Thursday, May 29, 2008
The Middle East and the Dollar
"If there's one message the Bush administration has been trying to hammer home to Chinese leaders, it is this: A major country with huge trade surpluses and rising prices should let its currency strengthen with market forces. So why is the administration nearly silent about the fixed exchange rates of Saudi Arabia and other Persian Gulf oil fiefdoms? ... Gulf newspapers and financial markets are rife with speculation that the Saudis, who have kept the riyal at 3.75 to the dollar since 1986, might set a new, higher exchange rate or otherwise loosen the link between the two currencies. ... There are good reasons for the Gulf Cooperation Council countries--Saudi Arabia, the U.A.E., Bahrain, Kuwait, Oman and Qater--to move away from the dollar.
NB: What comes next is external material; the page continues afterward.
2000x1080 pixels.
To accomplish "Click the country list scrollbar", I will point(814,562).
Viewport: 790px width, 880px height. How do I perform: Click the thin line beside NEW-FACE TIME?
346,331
Inflation is high and getting higher in the region: almost 10% in Saudi Arabia, close to 15% in the U.A.E. and 9% in Kuwait. ... Already, the U.A.E. has frozen prices for bread, rice and other staples. Saudi Arabia is cutting tariffs on imported foodstuffs. ... Still, there is no consensus among economists about whether it is a good idea for the Saudis to do unto the riyal as the U.S. would have the Chinese do unto the yuan, ... Paulson may also be concerned that a shift in the Gulf's foreign-exchange policy might persuade markets that the smart money is losing faith in the dollar, sparking an even steeper decline in the currency even as the Treasury tries to put a floor under its fall", WSJ, 19 May 2008.
"Hedge funds and other investors made bundles of money in the 1990s betting currency pegs around the world would break. They are at it again, only this time they are gambling currencies will soar, not plummet. ... Art Steinmetz, who manages a $12 billion international bond portfolio at Oppenheimer Funds, likens currencies pegged to the dollar to bouyant rafts dragged underwater by a heavy boat anchor. ... Still, the money pouring into countries in anticipation of stronger currencies is causing inflationary pressures that policy makers can't ignore", WSJ, 27 May 2008.
This is absurd. If Hank Paulson (HP), "formerly" of Goldman Sachs (GS), wants a stronger dollar he should order Helicopter Ben to stop printing them. The UAE should follow the Phillipines and end price controls. They haven't worked for 4,000 years. As for the economists, what are they waiting for? See my 13 November 2007 and 9 and 12 May 2008 posts. I wonder if HP speaks to any of his old GS associates about commodity prices?
Eventually these pegs will break no matter what the world's finance ministers may say.